→ **About this exercise**
Give back the full set of entries that follows, exactly as written.

(Stored items)
────────────────

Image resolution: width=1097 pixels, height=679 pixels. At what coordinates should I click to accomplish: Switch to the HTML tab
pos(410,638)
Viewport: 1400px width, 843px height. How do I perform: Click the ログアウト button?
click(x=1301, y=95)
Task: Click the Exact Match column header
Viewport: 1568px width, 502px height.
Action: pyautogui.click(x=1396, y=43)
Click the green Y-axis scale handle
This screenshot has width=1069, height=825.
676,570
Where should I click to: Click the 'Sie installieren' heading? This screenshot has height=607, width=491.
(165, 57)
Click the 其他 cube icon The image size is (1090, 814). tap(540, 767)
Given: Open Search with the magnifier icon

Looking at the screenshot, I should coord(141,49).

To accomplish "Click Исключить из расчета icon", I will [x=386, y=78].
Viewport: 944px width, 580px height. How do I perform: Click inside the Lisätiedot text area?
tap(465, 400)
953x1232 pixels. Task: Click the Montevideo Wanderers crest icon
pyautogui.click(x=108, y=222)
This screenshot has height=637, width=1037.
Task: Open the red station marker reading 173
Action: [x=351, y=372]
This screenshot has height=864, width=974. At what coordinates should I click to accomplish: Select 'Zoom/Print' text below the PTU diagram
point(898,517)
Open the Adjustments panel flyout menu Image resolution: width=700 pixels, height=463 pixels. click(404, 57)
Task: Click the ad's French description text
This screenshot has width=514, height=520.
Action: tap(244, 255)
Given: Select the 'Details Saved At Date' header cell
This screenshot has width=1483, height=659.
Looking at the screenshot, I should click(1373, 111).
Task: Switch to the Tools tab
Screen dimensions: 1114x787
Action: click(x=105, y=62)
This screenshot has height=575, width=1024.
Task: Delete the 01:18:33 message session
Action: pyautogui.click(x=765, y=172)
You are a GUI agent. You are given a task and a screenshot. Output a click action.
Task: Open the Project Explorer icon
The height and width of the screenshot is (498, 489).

────────────────

→ **Task solution**
Image resolution: width=1097 pixels, height=679 pixels. At what coordinates should I click to accomplish: Switch to the HTML tab
pos(410,638)
Viewport: 1400px width, 843px height. How do I perform: Click the ログアウト button?
click(x=1301, y=95)
Task: Click the Exact Match column header
Viewport: 1568px width, 502px height.
Action: pyautogui.click(x=1396, y=43)
Click the green Y-axis scale handle
This screenshot has width=1069, height=825.
676,570
Where should I click to: Click the 'Sie installieren' heading? This screenshot has height=607, width=491.
(165, 57)
Click the 其他 cube icon The image size is (1090, 814). tap(540, 767)
Given: Open Search with the magnifier icon

Looking at the screenshot, I should coord(141,49).

To accomplish "Click Исключить из расчета icon", I will [x=386, y=78].
Viewport: 944px width, 580px height. How do I perform: Click inside the Lisätiedot text area?
tap(465, 400)
953x1232 pixels. Task: Click the Montevideo Wanderers crest icon
pyautogui.click(x=108, y=222)
This screenshot has height=637, width=1037.
Task: Open the red station marker reading 173
Action: [x=351, y=372]
This screenshot has height=864, width=974. At what coordinates should I click to accomplish: Select 'Zoom/Print' text below the PTU diagram
point(898,517)
Open the Adjustments panel flyout menu Image resolution: width=700 pixels, height=463 pixels. click(404, 57)
Task: Click the ad's French description text
This screenshot has width=514, height=520.
Action: tap(244, 255)
Given: Select the 'Details Saved At Date' header cell
This screenshot has width=1483, height=659.
Looking at the screenshot, I should click(1373, 111).
Task: Switch to the Tools tab
Screen dimensions: 1114x787
Action: click(x=105, y=62)
This screenshot has height=575, width=1024.
Task: Delete the 01:18:33 message session
Action: pyautogui.click(x=765, y=172)
You are a GUI agent. You are given a task and a screenshot. Output a click action.
Task: Open the Project Explorer icon
The height and width of the screenshot is (498, 489).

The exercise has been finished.